#ubuntu-us-dc 2011-05-16
<kjcole> Any special magic to make a very slow LiveCD boot faster?  I keep getting udevsettle timeouts.
<kjcole> (Tried with an LTS Live CD and a Maverick Live USB.  Both worked on other systems.  And the current system still boots into Windows XP, so the hardware's good...)
<bcurtiswx> get a new computer...?
<bcurtiswx> j/k
<maco> faster cd drive?
<maco> though a live usb shouldnt depend on that...
<kjcole> It appears the problem may somehow be the hard disk.
<kjcole> The USB eventually did boot (after about 12 minutes) but it doesn't see the hard disk.
<bcurtiswx> USB doesn't need the hard disk...
<bcurtiswx> so the CPU is just slow?
<bcurtiswx> whats the speed?
<kjcole> Yeah, but I'm having a chicken and egg problem (and may resort to digging up another stick): This machine has a fresh install of Windows XP but it's a Dell.

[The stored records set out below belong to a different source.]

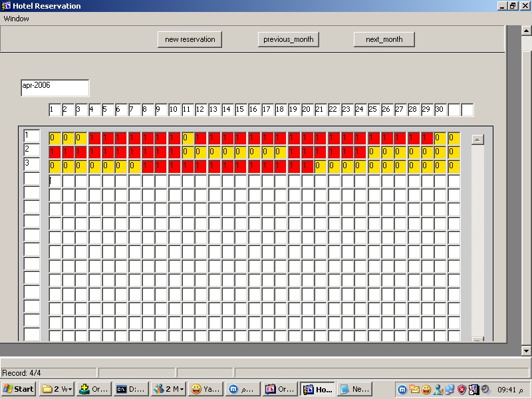Switch to the Ne... document taskbar item
This screenshot has width=532, height=399.
(354, 389)
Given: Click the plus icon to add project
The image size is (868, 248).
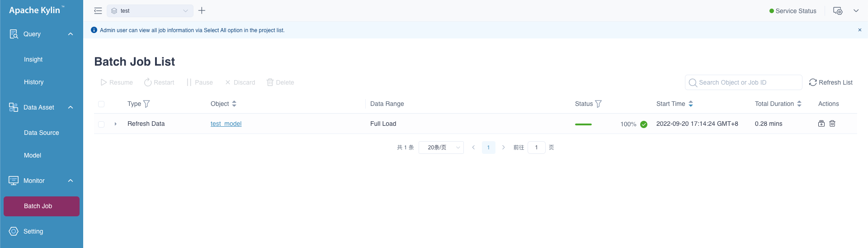Looking at the screenshot, I should [x=202, y=10].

It doesn't have any of the Dell drivers it needs.
<kjcole> Since it can't get out to the network without the drivers, I thought: Boot into Linux, and download everything to the Windows partition. It's worked for me before.

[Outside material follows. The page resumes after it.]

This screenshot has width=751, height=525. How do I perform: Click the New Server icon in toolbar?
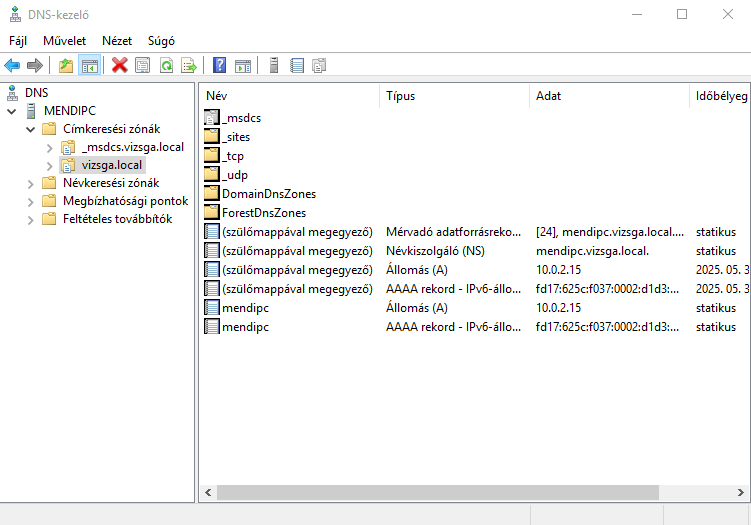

<bcurtiswx> kjcole, that is an intriguing issue..
<kjcole> Someone scrawled on it 3.4 GHz / 2 GB RAM. ;-)
<kjcole> I have to run to the other room to check out if that is, in fact, truthiness.
<bcurtiswx> lol
<maco> it could e a 3.4GHz celeron from 2002
<maco> that'd be slow... very little L2
<kjcole> Manufacture date on sticker (not hand scrawled) says 2006. (Dell Dimension 5150, to be precise.)

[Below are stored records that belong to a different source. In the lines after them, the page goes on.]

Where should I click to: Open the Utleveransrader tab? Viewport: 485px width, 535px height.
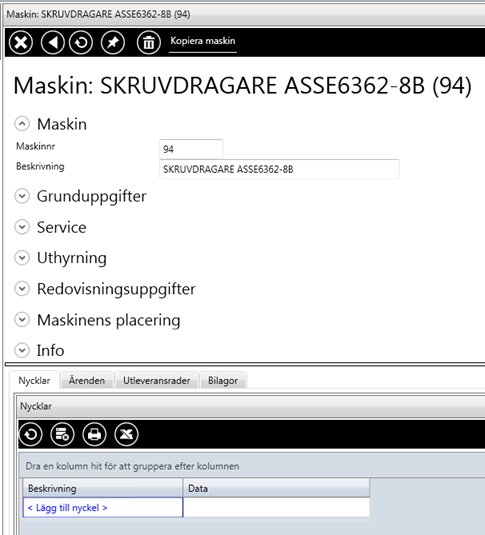pos(157,380)
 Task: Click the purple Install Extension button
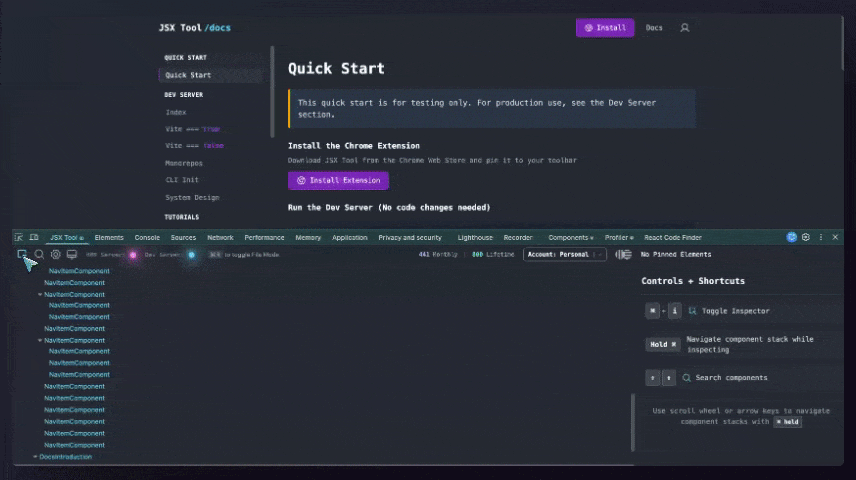coord(338,181)
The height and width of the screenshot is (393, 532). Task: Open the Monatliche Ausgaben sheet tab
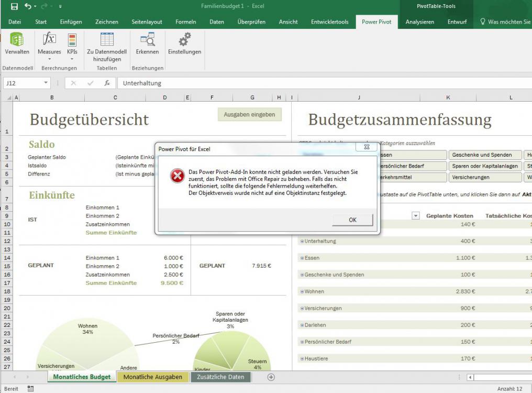[153, 377]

<kjcole> Under Windows it boots up at a reasonable speed.
<bcurtiswx> reasonable for windows or Linux? :P
<kjcole> Heh.
<kjcole> Given the comparison is a Linux USB stick...
<kjcole> BRB
<bcurtiswx> maco, whats the sponsors website?
<maco> http://reports.qa.ubuntu.com/reports/sponsoring/
<bcurtiswx> maco, thx
<bcurtiswx> i still don't have my luggage back from JFK, AA keeps telling me it's with the delivery company, but the delivery company hasn't called me or delivered it yet
<kjcole> Is there something to force a running system to try to wake a hard drive that it doesn't see?
<bcurtiswx> whats dmesg say?
<bcurtiswx> kjcole, ^^
<kjcole> Sorry.  Was in a chat with Dell.  No help there.  Let me look.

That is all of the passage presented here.